[Lines on target coordinates]
•••••

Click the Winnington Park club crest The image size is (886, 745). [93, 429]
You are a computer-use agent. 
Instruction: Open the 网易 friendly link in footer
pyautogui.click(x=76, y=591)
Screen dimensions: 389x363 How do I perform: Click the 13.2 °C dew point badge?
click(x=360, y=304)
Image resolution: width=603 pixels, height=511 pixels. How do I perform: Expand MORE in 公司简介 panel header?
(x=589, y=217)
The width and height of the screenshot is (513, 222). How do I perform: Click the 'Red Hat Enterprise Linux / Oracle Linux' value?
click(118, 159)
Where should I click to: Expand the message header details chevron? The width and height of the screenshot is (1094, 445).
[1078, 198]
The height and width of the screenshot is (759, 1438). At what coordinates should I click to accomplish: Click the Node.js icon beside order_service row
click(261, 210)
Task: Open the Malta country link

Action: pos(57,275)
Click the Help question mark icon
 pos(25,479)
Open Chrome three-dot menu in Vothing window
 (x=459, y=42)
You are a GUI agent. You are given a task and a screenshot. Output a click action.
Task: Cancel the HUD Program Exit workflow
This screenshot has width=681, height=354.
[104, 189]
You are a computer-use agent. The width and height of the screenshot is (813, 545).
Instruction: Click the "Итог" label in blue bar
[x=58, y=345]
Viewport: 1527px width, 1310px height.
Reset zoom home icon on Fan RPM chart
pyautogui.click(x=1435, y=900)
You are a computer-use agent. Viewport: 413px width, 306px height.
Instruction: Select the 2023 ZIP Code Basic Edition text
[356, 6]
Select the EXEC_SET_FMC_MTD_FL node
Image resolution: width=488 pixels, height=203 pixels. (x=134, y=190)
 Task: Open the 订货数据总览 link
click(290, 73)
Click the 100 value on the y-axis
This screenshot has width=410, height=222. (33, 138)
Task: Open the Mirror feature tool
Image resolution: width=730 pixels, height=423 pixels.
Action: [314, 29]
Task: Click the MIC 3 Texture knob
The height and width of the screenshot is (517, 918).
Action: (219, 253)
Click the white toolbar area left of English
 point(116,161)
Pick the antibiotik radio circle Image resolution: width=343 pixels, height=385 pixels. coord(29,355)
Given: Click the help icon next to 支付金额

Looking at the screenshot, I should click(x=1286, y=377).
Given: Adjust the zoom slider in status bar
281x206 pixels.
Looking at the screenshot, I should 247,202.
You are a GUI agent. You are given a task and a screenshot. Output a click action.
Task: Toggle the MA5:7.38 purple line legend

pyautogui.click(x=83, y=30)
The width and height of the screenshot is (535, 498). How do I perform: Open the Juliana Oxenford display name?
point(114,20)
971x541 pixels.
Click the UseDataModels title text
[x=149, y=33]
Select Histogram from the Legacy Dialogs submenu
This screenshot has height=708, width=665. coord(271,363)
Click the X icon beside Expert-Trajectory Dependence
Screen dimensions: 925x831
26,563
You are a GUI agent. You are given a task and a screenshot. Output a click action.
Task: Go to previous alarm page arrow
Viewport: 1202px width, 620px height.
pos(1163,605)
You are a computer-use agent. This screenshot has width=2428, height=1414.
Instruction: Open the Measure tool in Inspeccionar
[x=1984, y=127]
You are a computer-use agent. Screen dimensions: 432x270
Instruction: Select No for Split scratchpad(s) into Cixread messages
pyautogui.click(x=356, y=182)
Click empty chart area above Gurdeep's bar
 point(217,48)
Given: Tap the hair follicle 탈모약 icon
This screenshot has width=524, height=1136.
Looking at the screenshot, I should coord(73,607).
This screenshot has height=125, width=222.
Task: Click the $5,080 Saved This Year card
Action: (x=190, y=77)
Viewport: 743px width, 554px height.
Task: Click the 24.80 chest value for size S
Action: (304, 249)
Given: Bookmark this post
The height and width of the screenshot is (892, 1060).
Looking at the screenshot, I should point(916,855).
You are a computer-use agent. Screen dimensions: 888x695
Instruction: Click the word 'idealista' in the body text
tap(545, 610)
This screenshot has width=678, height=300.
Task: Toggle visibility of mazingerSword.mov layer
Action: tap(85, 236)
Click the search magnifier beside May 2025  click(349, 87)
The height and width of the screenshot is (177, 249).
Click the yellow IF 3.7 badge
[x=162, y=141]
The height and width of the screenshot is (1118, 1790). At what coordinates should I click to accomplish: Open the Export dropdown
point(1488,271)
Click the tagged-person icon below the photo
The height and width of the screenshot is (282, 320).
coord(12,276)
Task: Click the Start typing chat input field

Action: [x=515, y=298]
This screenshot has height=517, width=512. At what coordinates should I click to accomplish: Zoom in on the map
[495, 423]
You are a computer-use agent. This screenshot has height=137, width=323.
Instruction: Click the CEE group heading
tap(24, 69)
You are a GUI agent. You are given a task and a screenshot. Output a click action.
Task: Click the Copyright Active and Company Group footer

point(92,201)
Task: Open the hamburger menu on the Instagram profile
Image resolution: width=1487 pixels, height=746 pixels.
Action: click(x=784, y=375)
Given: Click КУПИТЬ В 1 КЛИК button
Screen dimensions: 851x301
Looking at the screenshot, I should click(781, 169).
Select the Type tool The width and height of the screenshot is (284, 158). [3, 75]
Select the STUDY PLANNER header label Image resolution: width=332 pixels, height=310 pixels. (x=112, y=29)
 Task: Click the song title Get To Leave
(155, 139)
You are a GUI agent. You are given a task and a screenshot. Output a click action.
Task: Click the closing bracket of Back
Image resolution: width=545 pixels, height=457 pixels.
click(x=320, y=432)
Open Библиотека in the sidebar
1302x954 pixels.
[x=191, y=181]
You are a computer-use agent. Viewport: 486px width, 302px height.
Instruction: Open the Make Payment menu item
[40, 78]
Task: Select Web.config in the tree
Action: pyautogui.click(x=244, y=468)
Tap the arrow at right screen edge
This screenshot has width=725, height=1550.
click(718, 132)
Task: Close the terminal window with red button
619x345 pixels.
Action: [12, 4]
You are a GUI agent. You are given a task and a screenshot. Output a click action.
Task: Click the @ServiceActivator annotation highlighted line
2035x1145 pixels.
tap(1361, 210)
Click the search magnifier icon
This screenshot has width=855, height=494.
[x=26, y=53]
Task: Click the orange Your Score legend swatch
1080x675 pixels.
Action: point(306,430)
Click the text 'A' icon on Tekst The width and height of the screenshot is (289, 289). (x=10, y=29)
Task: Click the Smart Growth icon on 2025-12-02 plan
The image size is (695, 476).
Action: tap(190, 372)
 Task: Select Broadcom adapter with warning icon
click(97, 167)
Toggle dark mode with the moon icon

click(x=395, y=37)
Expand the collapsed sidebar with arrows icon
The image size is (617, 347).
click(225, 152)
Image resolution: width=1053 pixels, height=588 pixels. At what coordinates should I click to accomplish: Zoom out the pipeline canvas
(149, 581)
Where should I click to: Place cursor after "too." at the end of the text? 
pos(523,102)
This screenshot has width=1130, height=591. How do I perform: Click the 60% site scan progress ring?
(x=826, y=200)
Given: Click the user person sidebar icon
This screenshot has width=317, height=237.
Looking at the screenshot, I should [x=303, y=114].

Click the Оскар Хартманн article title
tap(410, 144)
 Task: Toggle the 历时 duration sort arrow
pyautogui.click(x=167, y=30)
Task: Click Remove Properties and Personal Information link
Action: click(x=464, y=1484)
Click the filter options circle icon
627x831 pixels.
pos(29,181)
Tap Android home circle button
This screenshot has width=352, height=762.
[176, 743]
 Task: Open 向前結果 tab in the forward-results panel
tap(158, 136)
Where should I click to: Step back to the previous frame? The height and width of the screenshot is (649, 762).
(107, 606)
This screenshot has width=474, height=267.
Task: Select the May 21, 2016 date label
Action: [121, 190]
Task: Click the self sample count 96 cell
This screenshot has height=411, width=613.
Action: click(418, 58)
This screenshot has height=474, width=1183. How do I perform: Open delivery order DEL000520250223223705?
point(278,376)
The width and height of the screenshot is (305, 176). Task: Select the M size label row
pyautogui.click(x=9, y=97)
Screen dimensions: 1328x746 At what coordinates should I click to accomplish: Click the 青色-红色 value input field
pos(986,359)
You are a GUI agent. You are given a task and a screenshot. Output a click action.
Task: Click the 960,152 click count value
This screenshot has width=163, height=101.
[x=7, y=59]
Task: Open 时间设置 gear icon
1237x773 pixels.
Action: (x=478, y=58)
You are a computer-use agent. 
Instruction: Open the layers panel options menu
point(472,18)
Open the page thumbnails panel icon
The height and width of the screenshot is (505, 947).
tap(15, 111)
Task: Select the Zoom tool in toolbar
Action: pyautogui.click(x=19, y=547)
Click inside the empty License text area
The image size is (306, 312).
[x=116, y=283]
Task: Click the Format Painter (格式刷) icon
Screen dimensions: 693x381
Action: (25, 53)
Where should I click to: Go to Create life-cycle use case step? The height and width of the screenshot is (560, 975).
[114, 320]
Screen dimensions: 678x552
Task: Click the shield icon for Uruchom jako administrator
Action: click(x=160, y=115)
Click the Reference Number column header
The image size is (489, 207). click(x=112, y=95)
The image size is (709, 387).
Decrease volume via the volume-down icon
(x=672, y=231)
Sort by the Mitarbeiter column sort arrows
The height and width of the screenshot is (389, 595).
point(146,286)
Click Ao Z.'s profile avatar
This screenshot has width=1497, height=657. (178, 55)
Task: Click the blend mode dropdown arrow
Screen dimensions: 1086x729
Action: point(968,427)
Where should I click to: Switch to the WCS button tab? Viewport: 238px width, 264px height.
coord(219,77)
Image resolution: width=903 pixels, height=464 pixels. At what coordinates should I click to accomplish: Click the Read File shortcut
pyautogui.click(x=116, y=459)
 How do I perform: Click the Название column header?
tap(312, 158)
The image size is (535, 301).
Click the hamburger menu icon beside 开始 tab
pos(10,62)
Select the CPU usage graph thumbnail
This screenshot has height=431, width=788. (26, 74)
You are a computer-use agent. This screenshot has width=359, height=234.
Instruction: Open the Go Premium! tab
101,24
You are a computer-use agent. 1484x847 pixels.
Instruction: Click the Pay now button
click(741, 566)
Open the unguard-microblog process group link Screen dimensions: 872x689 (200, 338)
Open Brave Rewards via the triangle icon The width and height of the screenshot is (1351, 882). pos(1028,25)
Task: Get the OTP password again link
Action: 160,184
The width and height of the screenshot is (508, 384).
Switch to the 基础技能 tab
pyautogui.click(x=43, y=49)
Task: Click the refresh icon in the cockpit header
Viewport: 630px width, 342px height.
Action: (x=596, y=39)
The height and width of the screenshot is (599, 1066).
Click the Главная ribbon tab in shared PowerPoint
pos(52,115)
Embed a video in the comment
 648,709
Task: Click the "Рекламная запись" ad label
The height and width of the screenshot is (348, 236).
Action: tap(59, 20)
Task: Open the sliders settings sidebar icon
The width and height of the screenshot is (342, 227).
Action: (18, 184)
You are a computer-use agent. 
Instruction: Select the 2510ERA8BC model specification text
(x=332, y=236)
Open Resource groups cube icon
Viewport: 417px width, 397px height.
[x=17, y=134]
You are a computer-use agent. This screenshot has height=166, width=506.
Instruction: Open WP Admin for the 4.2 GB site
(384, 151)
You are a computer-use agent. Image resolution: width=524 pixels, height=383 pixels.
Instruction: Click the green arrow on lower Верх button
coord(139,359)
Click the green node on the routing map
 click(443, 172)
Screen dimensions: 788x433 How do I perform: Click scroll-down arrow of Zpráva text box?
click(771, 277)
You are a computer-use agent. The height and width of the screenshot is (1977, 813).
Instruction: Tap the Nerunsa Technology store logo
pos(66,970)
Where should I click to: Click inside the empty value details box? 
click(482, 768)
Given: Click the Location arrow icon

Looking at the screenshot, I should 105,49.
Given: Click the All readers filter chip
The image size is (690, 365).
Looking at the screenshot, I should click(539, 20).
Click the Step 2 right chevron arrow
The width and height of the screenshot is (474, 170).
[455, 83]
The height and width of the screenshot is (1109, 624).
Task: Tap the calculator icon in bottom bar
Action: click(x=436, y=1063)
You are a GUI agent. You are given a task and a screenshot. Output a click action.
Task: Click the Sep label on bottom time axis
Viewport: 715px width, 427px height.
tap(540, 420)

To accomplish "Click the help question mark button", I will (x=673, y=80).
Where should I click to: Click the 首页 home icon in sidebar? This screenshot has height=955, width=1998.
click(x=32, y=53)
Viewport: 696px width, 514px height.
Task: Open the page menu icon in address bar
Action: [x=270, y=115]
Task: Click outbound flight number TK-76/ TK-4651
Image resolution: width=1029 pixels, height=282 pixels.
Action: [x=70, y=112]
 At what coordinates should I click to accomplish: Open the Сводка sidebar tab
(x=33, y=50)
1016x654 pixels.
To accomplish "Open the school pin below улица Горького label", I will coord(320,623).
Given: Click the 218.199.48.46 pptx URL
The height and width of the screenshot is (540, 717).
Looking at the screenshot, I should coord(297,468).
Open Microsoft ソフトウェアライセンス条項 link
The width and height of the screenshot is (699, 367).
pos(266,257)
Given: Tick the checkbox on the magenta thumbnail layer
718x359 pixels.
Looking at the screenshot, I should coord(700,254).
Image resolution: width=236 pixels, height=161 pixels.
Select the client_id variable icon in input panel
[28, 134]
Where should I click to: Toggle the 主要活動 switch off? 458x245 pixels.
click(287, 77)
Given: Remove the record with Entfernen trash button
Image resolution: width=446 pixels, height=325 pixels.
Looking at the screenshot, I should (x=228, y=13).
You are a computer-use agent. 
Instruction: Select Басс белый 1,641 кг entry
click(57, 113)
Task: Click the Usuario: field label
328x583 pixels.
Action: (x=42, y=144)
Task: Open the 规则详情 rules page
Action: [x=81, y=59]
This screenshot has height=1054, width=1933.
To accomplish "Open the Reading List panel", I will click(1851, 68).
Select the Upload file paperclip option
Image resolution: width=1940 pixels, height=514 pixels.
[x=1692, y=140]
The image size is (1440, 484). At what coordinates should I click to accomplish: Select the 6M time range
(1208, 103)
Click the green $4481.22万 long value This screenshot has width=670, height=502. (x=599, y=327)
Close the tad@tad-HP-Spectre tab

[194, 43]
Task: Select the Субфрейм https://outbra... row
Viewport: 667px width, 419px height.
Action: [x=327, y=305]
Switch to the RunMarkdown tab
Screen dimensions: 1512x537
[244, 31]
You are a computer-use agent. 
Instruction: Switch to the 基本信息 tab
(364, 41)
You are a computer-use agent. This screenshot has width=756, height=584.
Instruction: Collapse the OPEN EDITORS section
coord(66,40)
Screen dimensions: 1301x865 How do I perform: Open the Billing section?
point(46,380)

•••••

Return every line above that contains the string "will". Case counts.

To accomplish "Click the help question mark button", I will (x=673, y=80).
To accomplish "Open the school pin below улица Горького label", I will coord(320,623).
To accomplish "Open the Reading List panel", I will click(1851, 68).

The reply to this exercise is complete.